Your can order hot food from their kitchen, or prepared food from one of those pick out what you want automatic type things or for a bag of chips. Of course, if you’re a homemaker and just out shopping, you can go to the gift shop outside of lunch hour from Monday to Friday. However, now I leave it to my daughters-in-law or grandchildren to take care of my sons which are their duty now.

It’s been a long time since Father’s Day went nationwide in 1952, the same year my father died. President Nixon made it a federal holiday in 1972, and Hallmark says it’s their fourth biggest card selling day. My doctor didn’t believe me on my last visit, when I talked about the prices and obligations back “in my day,” such a long, long time ago.

Back in the 30s, 40s doctors often came to your house. I clearly remember when I was 16 and sick with the flu that my mother paid the doctor his $2 fee: With a surprise – and “I don’t believe you” look on my doctor’s face, I swore it was the truth. Back then I had had a job that paid me $11.50 a week. You read that right — a week!

TV’s been showing a ton of old movies lately even some silent ones, if you can imagine. I remember my mother taking my sister Jeanne and me to a silent movie.
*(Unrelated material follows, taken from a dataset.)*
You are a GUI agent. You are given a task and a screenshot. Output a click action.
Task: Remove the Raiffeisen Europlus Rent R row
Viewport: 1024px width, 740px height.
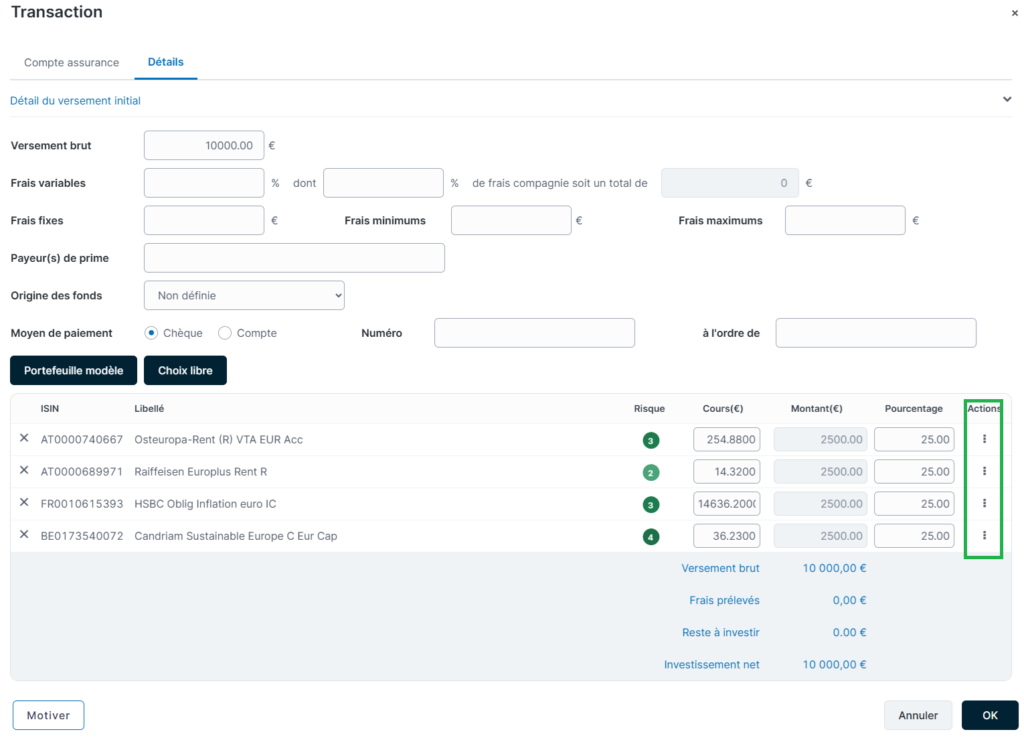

I keep watching now to see if that particular movie is being shown. In it a ghost — a person dressed in a white sheet — was walking down a set of stairs into some kind of basement.

In those days an organist played what was supposed to be scary background music. I guess it was since I recall grabbing my mother’s arm and shutting my eyes.

Today is a very different world than it was in 1930. There is such a tremendous difference in all kinds of entertainment, especially movies. Doug has gotten into watching old westerns and we sit and laugh at the way things were done back then.

Just last night I was watching the movie “Rose Marie” with Janette McDonald and Nelson Eddy. It was a terribly acted movie that was just a venue to give the producers a chance for the world to hear those two sing. And sing they did! I believe it was the first movie in which Jimmy Stewart acted. But the main reason for the whole movie was to hear and showcase those wonderful voices.

Resting in my bed at the other end of the house from my son Doug, they began to sing that wonderful tune “Indian Love Call.” I had to sing along. Our pups Molly and Riley sat at the edge of my bed, their tiny faces looking at me as I sang along with Janette and Nelson. Tears were running down my face even as I smiled and laughed at myself.

I was thinking about how I had sung those same words to my deceased husband Van so many years ago. Those words were “You belong to me, and I belong to you.” It was only then I realized that this was the very first time I have sung a word since the day my love left me back in 1984. I’m certain he heard me.